Alvin K. Hellerstein, juez veterano de Nueva York, será el encargado de presidir el histórico juicio penal contra Nicolás Maduro y su esposa, Cilia Flores. Con 92 años, este magistrado se ha convertido en una figura clave de la justicia estadounidense por su independencia y su participación en casos de enorme repercusión internacional.
Nacimiento y formación: Alvin Kenneth Hellerstein nació en Nueva York en 1933. Se graduó en Derecho en la Universidad de Columbia en 1956, tras estudiar en el City College de Nueva York.
Experiencia militar: Entre 1957 y 1960 se desempeñó como abogado en el Cuerpo de Auditores Generales del Ejército de Estados Unidos.
Carrera privada: Ejerció más de tres décadas en el bufete Stroock & Stroock & Lavan, especializado en litigios comerciales y laborales.
Nombramiento federal: En 1998, el presidente Bill Clinton lo designó juez del Tribunal del Distrito Sur de Nueva York, una de las cortes más influyentes del país. Desde 2011 ostenta el estatus de juez sénior, lo que le permite seguir al frente de casos de gran relevanciala.
Casos emblemáticos
Hellerstein ha presidido procesos que marcaron la agenda judicial y política de Estados Unidos:
- Atentados del 11-S: Admitió demandas multimillonarias contra aerolíneas y empresas de seguridad por presuntas negligencias que facilitaron los ataques al World Trade Center.
- Abu Ghraib: Ordenó la publicación de fotografías y documentos sobre abusos a prisioneros iraquíes, enfrentándose al gobierno de George W. Bush.
- Industria cultural: Falló en un caso de plagio contra Shakira y Sony Music, considerando que la canción Loca era una copia ilegal, aunque exoneró a la artista por desconocer el origen del tema.

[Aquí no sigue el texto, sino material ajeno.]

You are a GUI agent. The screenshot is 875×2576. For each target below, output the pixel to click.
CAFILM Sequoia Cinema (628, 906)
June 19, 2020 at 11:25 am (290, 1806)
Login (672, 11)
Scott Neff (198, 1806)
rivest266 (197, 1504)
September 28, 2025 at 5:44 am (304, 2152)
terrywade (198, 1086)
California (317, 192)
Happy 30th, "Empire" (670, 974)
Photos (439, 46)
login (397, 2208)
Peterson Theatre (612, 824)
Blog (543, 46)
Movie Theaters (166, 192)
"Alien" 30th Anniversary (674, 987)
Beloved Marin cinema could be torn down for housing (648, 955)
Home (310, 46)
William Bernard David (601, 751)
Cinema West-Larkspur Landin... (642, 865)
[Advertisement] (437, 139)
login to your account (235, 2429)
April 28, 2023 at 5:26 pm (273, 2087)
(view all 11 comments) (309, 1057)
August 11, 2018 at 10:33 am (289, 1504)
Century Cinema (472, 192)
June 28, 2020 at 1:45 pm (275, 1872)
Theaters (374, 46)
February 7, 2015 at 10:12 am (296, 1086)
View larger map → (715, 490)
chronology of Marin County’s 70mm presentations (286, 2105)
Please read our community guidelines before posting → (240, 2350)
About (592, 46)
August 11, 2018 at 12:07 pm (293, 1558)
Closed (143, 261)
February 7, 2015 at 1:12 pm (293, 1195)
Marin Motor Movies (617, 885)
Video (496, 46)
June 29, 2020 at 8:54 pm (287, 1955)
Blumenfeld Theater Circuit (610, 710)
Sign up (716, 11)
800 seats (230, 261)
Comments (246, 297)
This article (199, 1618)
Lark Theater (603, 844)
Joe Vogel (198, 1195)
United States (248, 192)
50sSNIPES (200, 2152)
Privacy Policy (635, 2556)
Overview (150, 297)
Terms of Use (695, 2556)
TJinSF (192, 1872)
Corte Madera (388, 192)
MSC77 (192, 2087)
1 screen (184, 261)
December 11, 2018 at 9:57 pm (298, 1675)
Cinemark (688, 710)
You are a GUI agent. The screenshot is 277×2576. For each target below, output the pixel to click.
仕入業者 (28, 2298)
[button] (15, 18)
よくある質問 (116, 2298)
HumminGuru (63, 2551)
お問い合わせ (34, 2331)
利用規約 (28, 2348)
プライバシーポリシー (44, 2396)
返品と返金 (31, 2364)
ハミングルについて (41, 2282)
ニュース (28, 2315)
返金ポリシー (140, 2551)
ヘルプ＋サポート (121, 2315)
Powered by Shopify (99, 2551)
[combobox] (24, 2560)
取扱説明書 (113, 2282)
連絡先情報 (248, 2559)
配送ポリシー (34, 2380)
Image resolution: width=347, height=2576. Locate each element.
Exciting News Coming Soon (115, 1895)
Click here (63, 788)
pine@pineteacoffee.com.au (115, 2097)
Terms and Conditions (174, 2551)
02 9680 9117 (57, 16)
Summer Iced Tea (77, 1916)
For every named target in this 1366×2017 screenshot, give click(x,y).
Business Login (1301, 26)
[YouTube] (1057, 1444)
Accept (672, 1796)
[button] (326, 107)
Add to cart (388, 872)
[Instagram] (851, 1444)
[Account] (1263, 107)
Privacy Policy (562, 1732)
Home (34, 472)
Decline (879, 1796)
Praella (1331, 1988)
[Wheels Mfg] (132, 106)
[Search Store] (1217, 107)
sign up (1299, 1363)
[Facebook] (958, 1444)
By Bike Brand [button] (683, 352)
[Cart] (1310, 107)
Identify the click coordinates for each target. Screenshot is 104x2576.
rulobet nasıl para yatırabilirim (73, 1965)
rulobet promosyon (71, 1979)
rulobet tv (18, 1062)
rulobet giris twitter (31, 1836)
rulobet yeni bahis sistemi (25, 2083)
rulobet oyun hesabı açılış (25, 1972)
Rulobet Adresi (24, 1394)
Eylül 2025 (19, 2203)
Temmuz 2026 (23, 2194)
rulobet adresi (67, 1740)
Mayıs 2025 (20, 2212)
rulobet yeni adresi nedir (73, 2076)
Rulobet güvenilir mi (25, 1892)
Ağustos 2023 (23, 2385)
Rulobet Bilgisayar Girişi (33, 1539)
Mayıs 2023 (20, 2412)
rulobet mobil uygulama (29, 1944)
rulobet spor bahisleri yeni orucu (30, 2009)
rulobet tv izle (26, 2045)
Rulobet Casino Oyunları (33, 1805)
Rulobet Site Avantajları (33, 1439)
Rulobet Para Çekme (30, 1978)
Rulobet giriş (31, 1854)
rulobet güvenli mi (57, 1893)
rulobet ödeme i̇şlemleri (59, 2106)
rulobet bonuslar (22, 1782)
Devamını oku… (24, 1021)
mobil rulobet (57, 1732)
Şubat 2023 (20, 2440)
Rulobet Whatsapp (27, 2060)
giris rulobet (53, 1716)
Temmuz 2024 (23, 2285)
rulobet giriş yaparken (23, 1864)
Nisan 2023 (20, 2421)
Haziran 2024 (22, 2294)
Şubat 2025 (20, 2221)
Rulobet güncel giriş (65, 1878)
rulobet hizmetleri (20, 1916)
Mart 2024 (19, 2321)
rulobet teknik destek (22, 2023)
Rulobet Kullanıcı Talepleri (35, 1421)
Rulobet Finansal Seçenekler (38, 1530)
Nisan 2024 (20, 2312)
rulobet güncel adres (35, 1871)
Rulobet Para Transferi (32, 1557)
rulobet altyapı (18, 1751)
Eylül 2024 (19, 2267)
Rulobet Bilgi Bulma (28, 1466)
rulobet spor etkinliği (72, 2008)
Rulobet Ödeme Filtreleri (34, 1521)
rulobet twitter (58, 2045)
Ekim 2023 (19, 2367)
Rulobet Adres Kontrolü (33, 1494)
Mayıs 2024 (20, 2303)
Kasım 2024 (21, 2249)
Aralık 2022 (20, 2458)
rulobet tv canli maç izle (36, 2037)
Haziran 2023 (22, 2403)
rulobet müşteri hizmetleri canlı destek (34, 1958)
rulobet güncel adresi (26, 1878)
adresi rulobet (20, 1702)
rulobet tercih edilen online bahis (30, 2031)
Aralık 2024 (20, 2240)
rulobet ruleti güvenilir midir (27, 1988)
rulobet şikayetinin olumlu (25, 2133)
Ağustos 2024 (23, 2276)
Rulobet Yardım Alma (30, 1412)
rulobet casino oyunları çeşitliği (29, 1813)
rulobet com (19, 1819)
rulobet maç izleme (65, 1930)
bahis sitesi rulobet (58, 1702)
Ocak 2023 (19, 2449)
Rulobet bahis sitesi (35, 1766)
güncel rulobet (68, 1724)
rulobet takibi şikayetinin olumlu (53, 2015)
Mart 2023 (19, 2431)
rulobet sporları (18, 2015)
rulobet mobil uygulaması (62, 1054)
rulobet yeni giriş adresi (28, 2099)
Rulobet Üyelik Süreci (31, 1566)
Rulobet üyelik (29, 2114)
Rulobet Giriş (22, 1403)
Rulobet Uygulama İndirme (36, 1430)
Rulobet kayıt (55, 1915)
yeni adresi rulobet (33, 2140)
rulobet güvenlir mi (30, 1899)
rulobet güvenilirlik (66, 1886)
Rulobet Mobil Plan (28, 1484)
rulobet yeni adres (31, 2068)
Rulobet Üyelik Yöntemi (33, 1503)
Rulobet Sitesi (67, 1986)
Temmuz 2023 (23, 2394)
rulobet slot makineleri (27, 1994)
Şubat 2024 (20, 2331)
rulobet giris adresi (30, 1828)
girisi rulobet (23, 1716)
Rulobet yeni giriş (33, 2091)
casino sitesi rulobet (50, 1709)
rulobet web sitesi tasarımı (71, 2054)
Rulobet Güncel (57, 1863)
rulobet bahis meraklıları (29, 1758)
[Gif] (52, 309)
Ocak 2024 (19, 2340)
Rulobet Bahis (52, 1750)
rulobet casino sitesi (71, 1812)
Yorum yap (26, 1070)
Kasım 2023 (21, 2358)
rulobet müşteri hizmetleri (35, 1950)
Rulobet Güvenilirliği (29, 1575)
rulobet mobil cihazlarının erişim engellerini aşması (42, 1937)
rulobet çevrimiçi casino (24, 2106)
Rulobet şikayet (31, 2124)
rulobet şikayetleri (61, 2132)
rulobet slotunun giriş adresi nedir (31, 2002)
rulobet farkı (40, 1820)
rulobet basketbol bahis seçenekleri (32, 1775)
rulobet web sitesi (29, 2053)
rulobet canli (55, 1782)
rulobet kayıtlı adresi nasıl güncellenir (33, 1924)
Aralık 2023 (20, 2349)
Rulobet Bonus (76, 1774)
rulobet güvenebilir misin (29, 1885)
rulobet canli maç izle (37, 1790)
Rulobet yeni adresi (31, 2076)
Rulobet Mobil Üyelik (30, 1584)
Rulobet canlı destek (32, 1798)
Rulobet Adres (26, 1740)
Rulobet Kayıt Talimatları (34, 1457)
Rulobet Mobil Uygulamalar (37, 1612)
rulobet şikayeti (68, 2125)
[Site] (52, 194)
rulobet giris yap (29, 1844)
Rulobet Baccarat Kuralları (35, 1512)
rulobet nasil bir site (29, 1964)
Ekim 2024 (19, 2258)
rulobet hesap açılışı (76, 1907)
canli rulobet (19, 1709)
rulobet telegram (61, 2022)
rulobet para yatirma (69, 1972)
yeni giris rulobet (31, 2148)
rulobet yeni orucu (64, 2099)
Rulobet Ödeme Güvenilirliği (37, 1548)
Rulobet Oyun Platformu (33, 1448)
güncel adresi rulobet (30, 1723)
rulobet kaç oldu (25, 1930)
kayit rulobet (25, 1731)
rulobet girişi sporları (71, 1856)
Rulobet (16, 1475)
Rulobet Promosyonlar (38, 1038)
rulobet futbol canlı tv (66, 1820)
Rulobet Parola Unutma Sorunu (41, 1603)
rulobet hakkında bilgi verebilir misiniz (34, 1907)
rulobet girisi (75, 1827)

- Caso Vicentin: Supervisó pedidos de organismos internacionales para rastrear transferencias de la cerealera argentina tras su default.
- Harvey Weinstein: Participó en demandas contra el productor de cine por abuso sexual desestimando algunas pero permitiendo que otras avanzaran.
El desafío de juzgar a Maduro
El proceso contra Nicolás Maduro y Cilia Flores se desarrolla en el Distrito Sur de Nueva York, jurisdicción especializada en casos de narcotráfico internacional y crimen organizado. La acusación federal incluye conspiración de narcoterrorismo, importación de cocaína y posesión de armas de guerra.
La designación de Hellerstein no es casual: su reputación como juez independiente, riguroso y capaz de manejar causas de alta sensibilidad política lo convierte en una figura idónea para un juicio que será seguido de cerca por gobiernos, organismos internacionales y medios de comunicación en todo el mundo.
Hellerstein, hijo de inmigrantes judíos rusos, es descrito como un magistrado de estilo sobrio, fiel a la interpretación clásica de la Constitución, pero sensible al impacto humano de sus fallos. Su longevidad profesional y su disposición a enfrentar al poder político lo han consolidado como uno de los jueces más respetados de Manhattan.